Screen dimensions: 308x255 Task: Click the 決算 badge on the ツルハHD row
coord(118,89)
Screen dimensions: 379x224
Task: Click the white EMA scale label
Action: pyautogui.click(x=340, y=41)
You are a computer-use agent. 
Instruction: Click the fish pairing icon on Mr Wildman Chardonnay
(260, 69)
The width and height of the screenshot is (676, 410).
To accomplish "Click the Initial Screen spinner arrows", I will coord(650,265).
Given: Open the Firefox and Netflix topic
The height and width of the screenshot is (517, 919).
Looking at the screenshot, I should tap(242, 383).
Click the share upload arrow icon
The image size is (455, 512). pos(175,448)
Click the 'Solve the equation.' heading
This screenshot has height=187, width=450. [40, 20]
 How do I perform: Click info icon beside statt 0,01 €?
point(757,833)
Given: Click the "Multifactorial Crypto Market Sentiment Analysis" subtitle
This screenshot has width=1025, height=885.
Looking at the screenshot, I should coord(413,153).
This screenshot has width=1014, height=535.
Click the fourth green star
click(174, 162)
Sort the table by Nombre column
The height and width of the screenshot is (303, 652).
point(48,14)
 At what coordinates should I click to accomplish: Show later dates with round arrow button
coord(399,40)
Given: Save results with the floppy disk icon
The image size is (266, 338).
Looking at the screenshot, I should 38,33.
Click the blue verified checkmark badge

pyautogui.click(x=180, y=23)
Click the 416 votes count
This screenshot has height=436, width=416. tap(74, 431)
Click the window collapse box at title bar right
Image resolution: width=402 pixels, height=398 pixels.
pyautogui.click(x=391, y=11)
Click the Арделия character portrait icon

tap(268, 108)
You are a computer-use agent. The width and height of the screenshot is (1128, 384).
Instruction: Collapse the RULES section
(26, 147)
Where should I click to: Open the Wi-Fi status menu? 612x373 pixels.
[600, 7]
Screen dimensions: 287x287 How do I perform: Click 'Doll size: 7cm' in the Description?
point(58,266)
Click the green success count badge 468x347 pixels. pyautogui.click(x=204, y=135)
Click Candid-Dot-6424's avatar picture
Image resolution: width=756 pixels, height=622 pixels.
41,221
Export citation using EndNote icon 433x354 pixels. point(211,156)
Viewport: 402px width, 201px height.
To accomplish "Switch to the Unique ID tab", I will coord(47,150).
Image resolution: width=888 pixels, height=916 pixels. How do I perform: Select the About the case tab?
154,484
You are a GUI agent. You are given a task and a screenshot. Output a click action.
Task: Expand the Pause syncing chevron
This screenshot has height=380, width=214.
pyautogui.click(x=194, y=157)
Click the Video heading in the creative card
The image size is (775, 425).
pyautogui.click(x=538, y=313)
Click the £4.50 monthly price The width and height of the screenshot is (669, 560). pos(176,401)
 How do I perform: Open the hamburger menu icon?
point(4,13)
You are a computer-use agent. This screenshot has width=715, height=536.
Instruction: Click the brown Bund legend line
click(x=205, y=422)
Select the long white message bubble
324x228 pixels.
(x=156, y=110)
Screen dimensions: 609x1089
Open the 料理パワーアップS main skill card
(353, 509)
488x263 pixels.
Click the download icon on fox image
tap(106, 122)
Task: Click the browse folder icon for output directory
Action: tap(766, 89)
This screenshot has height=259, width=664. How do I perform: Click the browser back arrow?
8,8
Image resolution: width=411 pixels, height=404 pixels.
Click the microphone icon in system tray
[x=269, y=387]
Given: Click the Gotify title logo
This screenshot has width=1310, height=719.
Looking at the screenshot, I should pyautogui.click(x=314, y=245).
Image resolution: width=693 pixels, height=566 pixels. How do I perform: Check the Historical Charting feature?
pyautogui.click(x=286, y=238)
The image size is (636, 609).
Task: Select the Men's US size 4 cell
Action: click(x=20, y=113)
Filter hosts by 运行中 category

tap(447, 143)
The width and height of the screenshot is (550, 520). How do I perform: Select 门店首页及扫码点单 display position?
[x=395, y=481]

◆ Work to complete
After locating the line with "Click the Арделия character portrait icon" above, return that line and every later line through the one with "488x263 pixels.", word for word and with nothing else.

◆ Answer below
Click the Арделия character portrait icon

tap(268, 108)
You are a computer-use agent. The width and height of the screenshot is (1128, 384).
Instruction: Collapse the RULES section
(26, 147)
Where should I click to: Open the Wi-Fi status menu? 612x373 pixels.
[600, 7]
Screen dimensions: 287x287 How do I perform: Click 'Doll size: 7cm' in the Description?
point(58,266)
Click the green success count badge 468x347 pixels. pyautogui.click(x=204, y=135)
Click Candid-Dot-6424's avatar picture
Image resolution: width=756 pixels, height=622 pixels.
41,221
Export citation using EndNote icon 433x354 pixels. point(211,156)
Viewport: 402px width, 201px height.
To accomplish "Switch to the Unique ID tab", I will coord(47,150).
Image resolution: width=888 pixels, height=916 pixels. How do I perform: Select the About the case tab?
154,484
You are a GUI agent. You are given a task and a screenshot. Output a click action.
Task: Expand the Pause syncing chevron
This screenshot has height=380, width=214.
pyautogui.click(x=194, y=157)
Click the Video heading in the creative card
The image size is (775, 425).
pyautogui.click(x=538, y=313)
Click the £4.50 monthly price The width and height of the screenshot is (669, 560). pos(176,401)
 How do I perform: Open the hamburger menu icon?
point(4,13)
You are a computer-use agent. This screenshot has width=715, height=536.
Instruction: Click the brown Bund legend line
click(x=205, y=422)
Select the long white message bubble
324x228 pixels.
(x=156, y=110)
Screen dimensions: 609x1089
Open the 料理パワーアップS main skill card
(353, 509)
488x263 pixels.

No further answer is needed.